Re: Accept-Charset support

On Fri, 6 Dec 1996, Chris Lilley wrote:

> > HTTP/1.0 gave a list:
> >
> >      charset = "US-ASCII"
> >              | "ISO-8859-1" | "ISO-8859-2" | "ISO-8859-3"
> >              | "ISO-8859-4" | "ISO-8859-5" | "ISO-8859-6"
> >              | "ISO-8859-7" | "ISO-8859-8" | "ISO-8859-9"
> >              | "ISO-2022-JP" | "ISO-2022-JP-2" | "ISO-2022-KR"
> >              | "UNICODE-1-1" | "UNICODE-1-1-UTF-7" | "UNICODE-1-1-UTF-8"
> >              | token
> 
> well, token covers all the rest ;-)
> 
> Incidentally
> 
> bash$ grep UNICODE-1-1-UTF-8 character-sets.txt
> bash$
> 
> UNICODE-1-1-UTF-8 does not appear to be registered; although RFC 1641
> postulates it as a theoretical entity,  RFC 2044 (not yet diffused to all
> mirrors) specified UTF-8.

It was there, until around the time when RFC 2044 got published.  
At that point UNICODE-1-1-UTF-8 disappeared without any trace from
the registry, and UTF-8 appeared instead.

"UNICODE-1-1-UTF-8" had been around for a while, and there are a
number of Web pages that use this string for labelling the document's
charset.  In contrast, I haven't yet come across any pages which use
"UTF-8".  Those who were using "UNICODE-1-1-UTF-8" suddenly find
themselves in the position of using a totally unregistered charset
parameter (not even registered as an alias).  And note that RFC 2044
has just "Informational" status.

> > and the appendix of HTTP/1.1 includes a list of 'preferred names':
> >
> >        "US-ASCII"
> >        | "ISO-8859-1" | "ISO-8859-2" | "ISO-8859-3"
> >        | "ISO-8859-4" | "ISO-8859-5" | "ISO-8859-6"
> >        | "ISO-8859-7" | "ISO-8859-8" | "ISO-8859-9"
> >        | "ISO-2022-JP" | "ISO-2022-JP-2" | "ISO-2022-KR"
> >        | "SHIFT_JIS" | "EUC-KR" | "GB2312" | "BIG5" | "KOI8-R"
> >
> >        "EUC-JP" for "EXTENDED_UNIX_CODE_PACKED_FORMAT_FOR_JAPANESE"
> 
> Did anyone verify that all the 8859 charsets are used or useful?

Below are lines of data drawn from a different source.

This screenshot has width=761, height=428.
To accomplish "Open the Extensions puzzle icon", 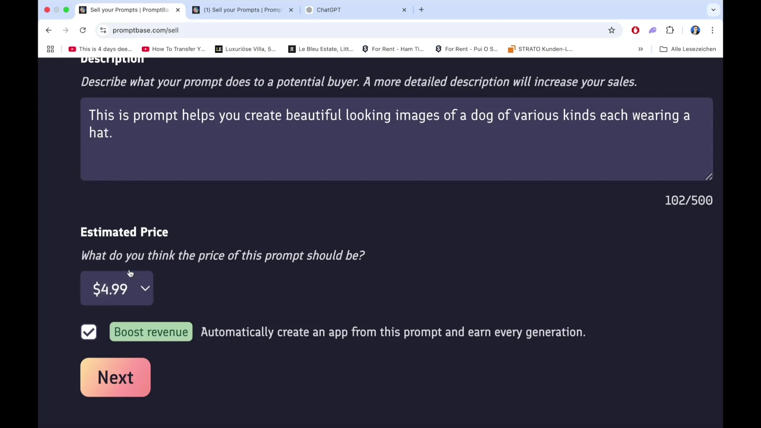I will [670, 30].
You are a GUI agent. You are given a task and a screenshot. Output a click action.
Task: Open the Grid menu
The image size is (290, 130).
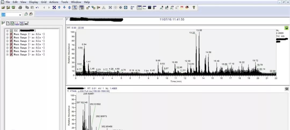(x=44, y=2)
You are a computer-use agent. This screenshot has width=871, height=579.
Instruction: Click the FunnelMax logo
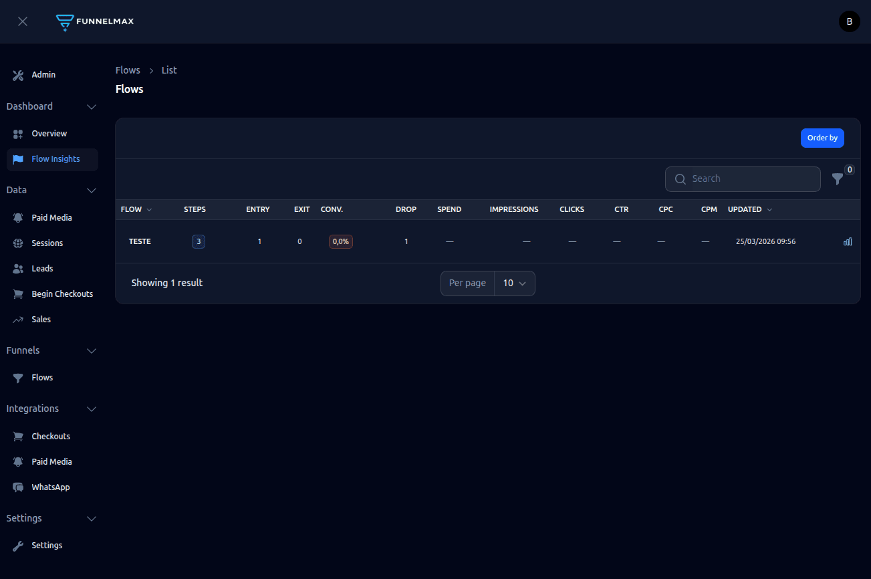94,21
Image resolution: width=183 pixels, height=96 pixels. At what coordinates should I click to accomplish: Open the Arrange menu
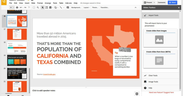[x=48, y=3]
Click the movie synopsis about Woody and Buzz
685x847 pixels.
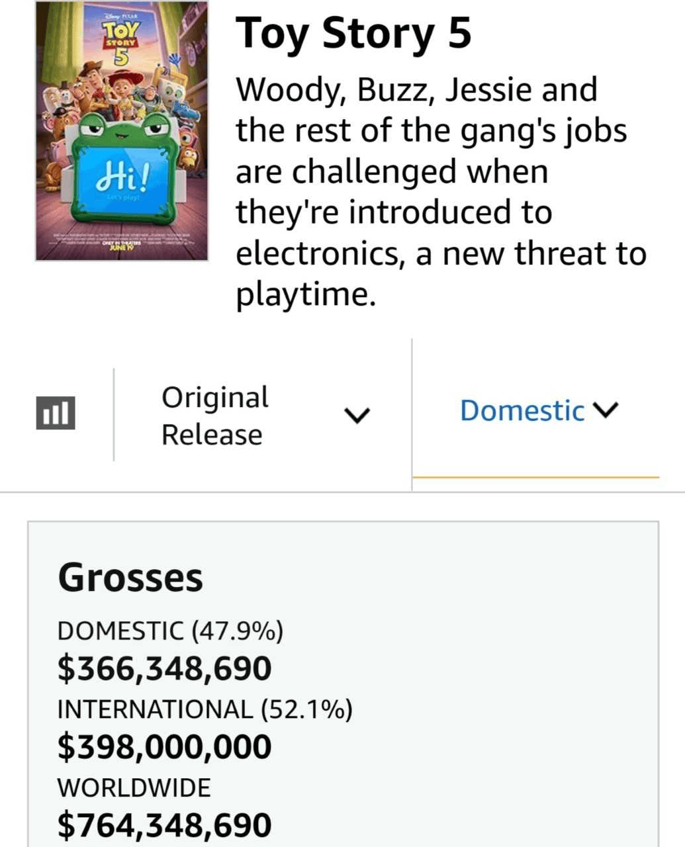(441, 192)
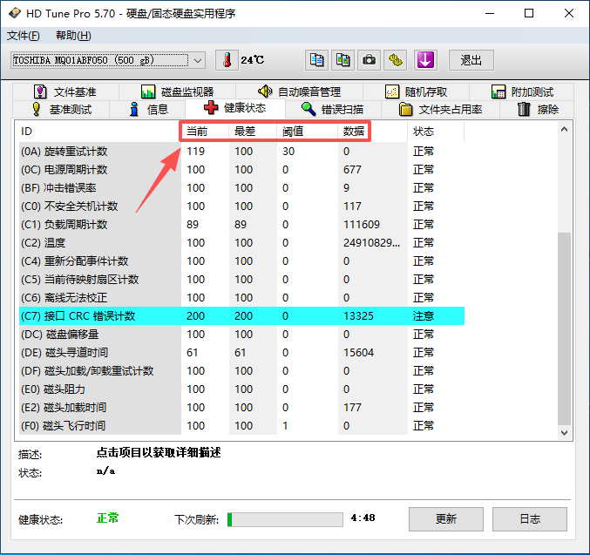This screenshot has height=555, width=590.
Task: Click the 日志 button
Action: tap(530, 518)
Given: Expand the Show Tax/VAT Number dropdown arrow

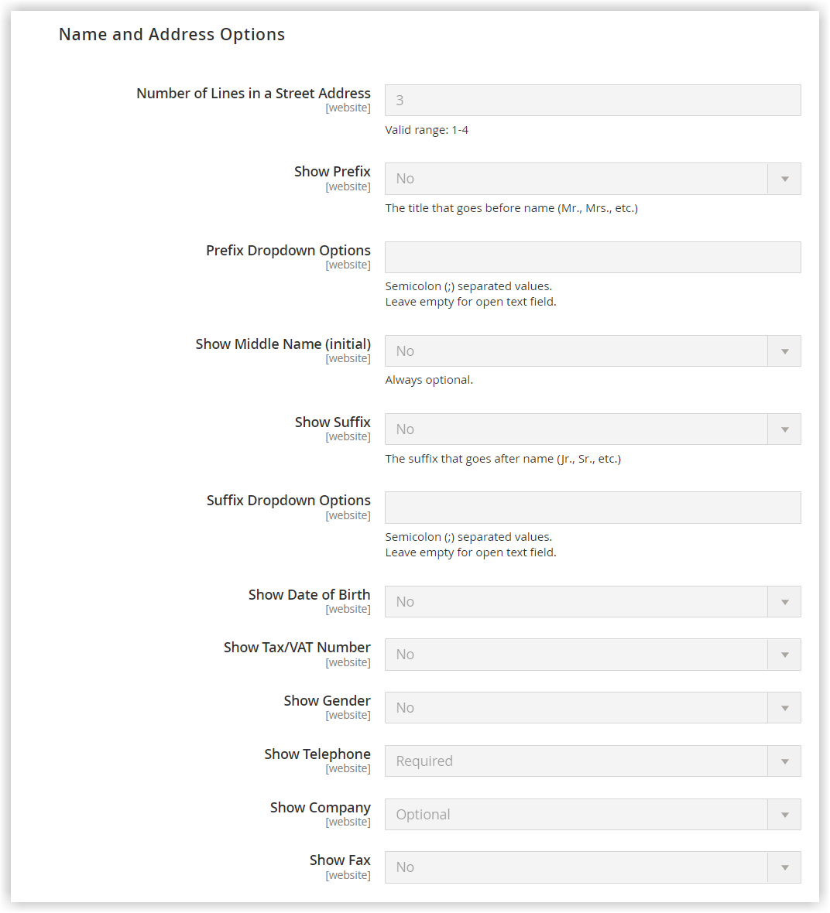Looking at the screenshot, I should (x=784, y=655).
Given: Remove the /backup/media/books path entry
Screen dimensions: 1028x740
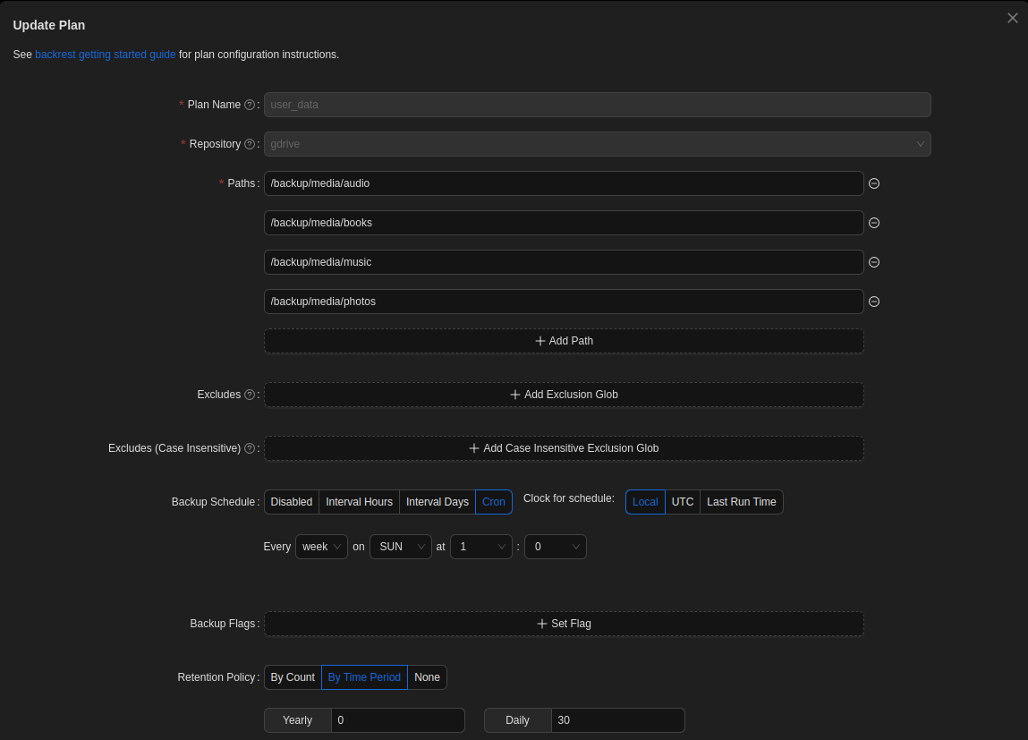Looking at the screenshot, I should click(874, 223).
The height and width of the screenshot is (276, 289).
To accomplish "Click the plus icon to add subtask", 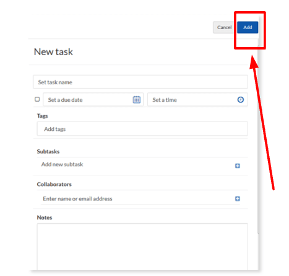I will (238, 166).
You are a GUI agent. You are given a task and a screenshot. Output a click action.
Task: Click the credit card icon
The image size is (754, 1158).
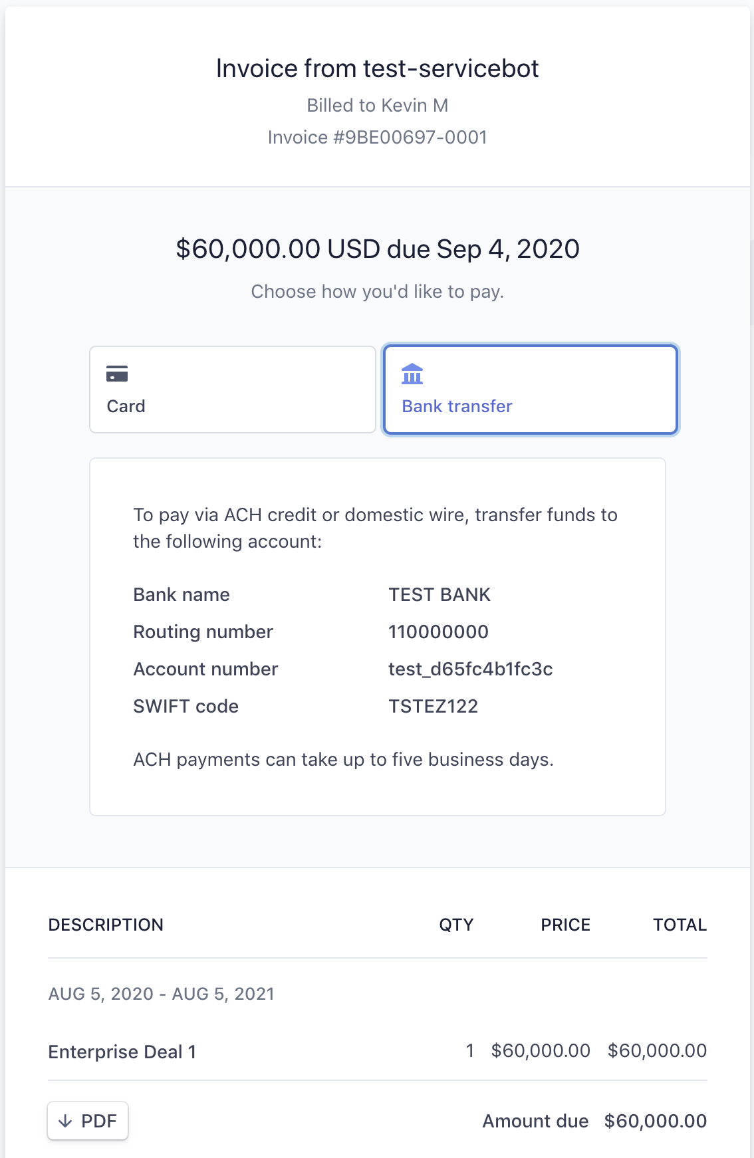pyautogui.click(x=117, y=374)
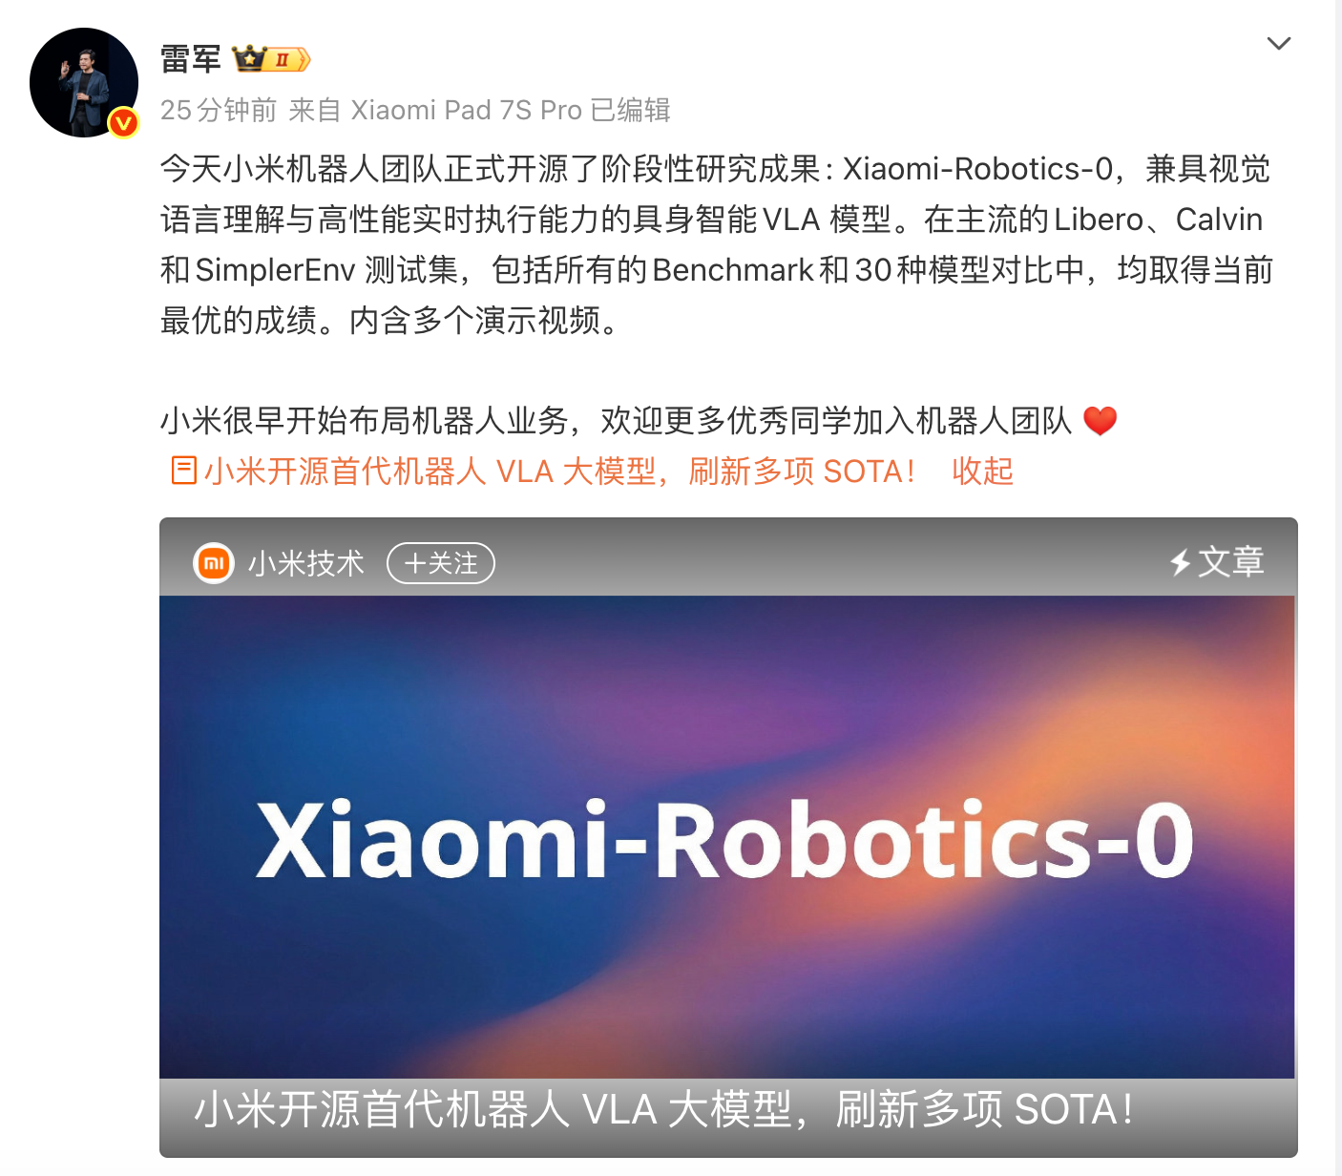This screenshot has width=1342, height=1176.
Task: Click the article caption at the card bottom
Action: pos(663,1109)
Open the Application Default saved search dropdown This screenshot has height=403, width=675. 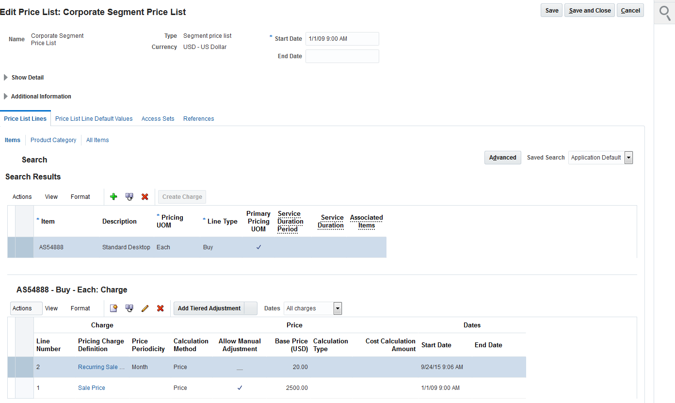pyautogui.click(x=628, y=157)
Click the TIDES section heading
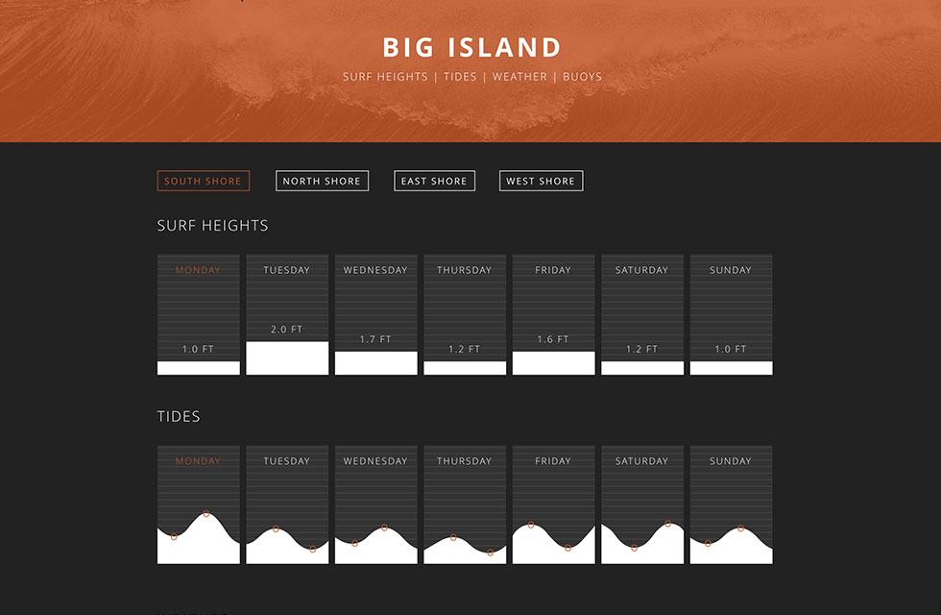The height and width of the screenshot is (615, 941). (179, 416)
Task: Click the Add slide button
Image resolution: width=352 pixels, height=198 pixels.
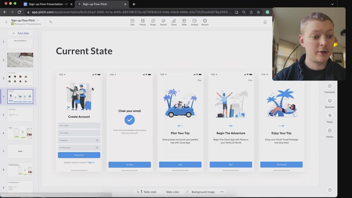Action: 20,33
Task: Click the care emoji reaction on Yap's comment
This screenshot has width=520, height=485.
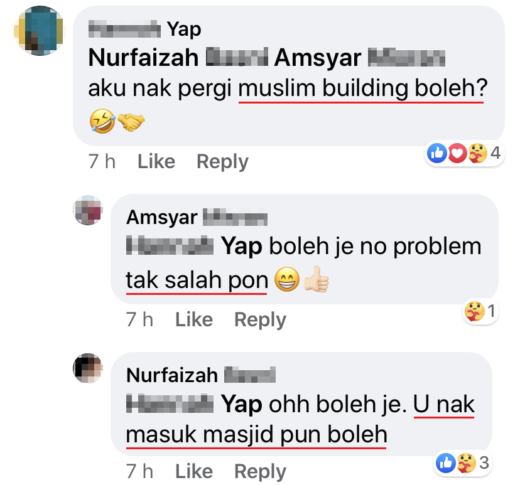Action: click(x=477, y=153)
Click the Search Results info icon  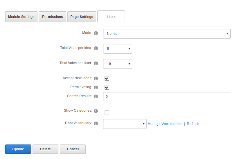96,97
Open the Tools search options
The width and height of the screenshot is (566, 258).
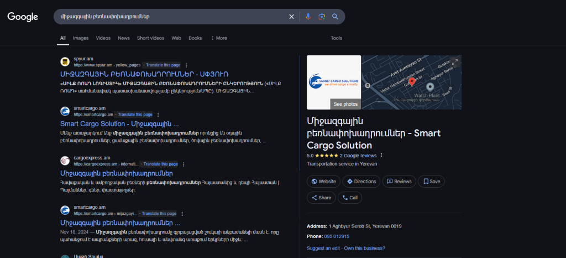click(x=336, y=38)
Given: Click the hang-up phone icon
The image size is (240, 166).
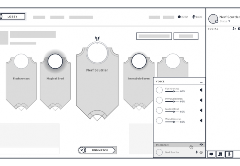Looking at the screenshot, I should click(201, 145).
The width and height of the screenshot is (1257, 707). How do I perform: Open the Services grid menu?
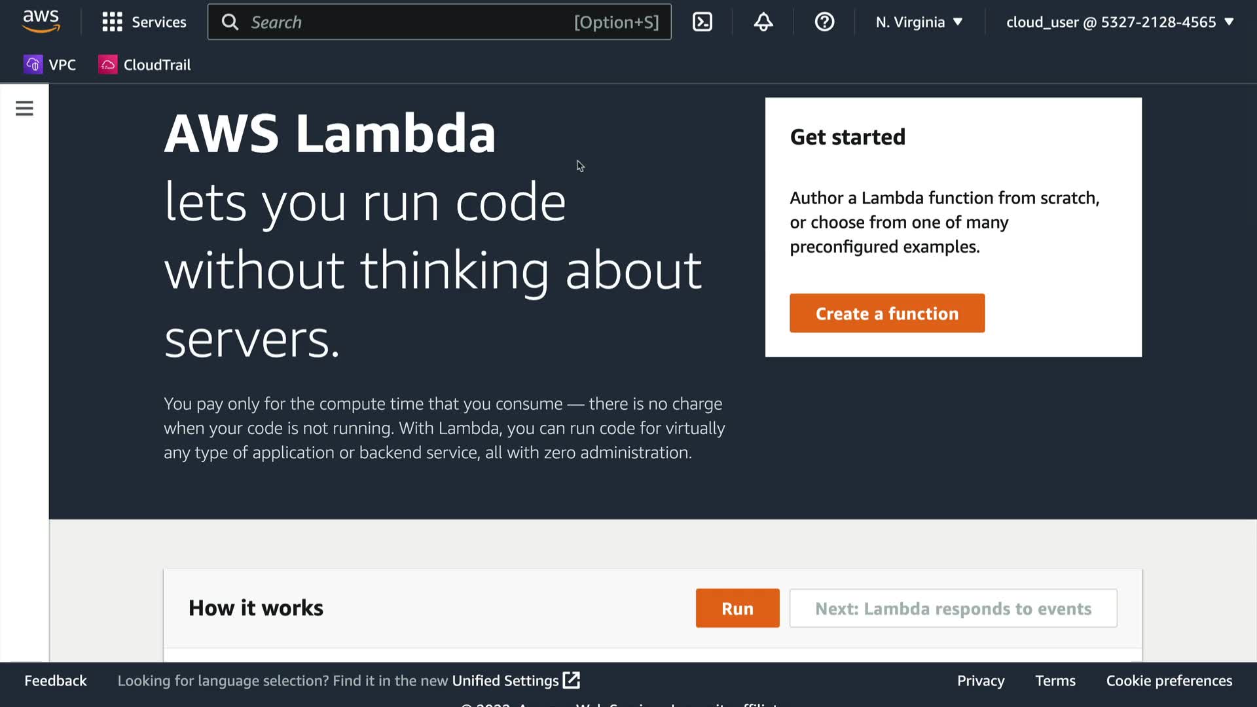click(112, 22)
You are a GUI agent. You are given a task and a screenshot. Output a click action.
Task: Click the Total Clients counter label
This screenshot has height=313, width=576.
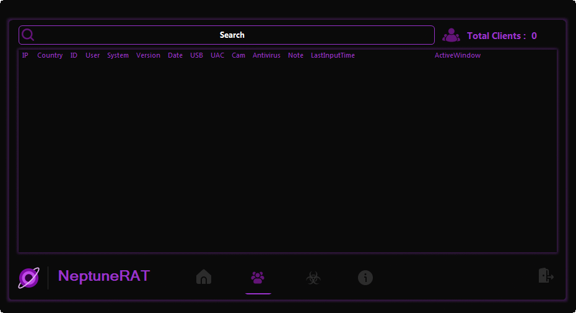(502, 36)
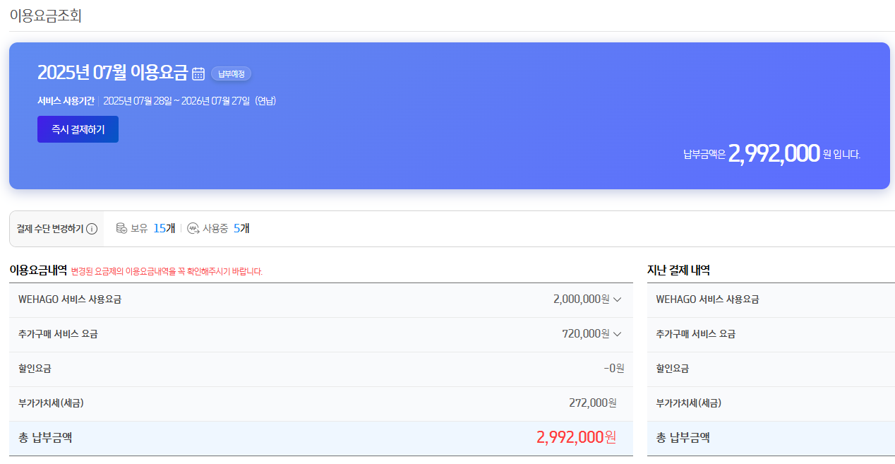This screenshot has width=895, height=464.
Task: Click the red 2,992,000원 총 납부금액
Action: [x=577, y=437]
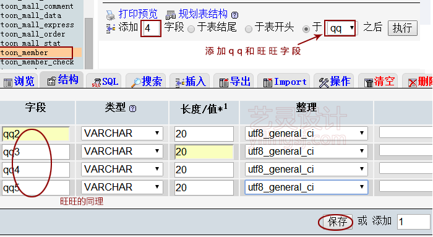
Task: Click the browse tab table icon
Action: [x=8, y=82]
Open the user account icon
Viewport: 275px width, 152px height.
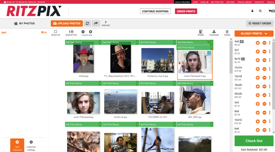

If all those have some canonical status, there is no good reason why
ISO-8859-10 doesn't exist in that list.  (Well, I don't know of any -
except maybe to protect sofware which does a strncmp() instead of a 
strcmp() when comparing charset parameters...)

> I notice that Unicode-1-1 (ie UCS-2) and UTF-8 are missinng from the
> HTTP/1.1 list, is there a reason for this?
> 
> Is there a registration request being processed for the EUC-JP alias
> or is that yet to be done?

Is there any publicly well-known process in place, right now, while the ID
mentioned below is still a draft?

> > and I'm guessing the right place to fix this up for good is in the
> > final edition of:
> >
> > ftp://ftp.isi.edu/internet-drafts/draft-freed-charset-reg-01.txt
> 
> Thanks for the reference. I see that it only allows character sets
> owned by national bodies to be registered from now on. This may be a

I cannot find anything like that in the draft.  The thing that comes
closest is the parapraph (from 3.2)

"As such, only character sets defined by other processes and
standards bodies, or specific profiles of such character sets,
are eligible for registration."

But it says something quite different.  Standards bodies are only
mentioned in parallel with "other [undefined] processes", and nothing
is said about who can originate "specific profiles".  (and the word
"own" doesn't appear anywhere in the draft, which I personally prefer.)

> good idea or it may not (I recall that the early drafts of 10646 were
> essentially all the national standard character sets catted together
> with scant reference to actual practice).

While we are grepping through the character-sets file - has aybody
else noticed that it contains *two* entries for ISO-8859-1,
misspellings which contradict the referenced RFC (ISO_8859-6-E etc.),
and other inconsistencies and apparently typos?  (I wrote to IANA
about some of them several months ago and never received a reply, and
they are still there.)  Somehow this doesn't inspire much confidence
in the registry or in a working process.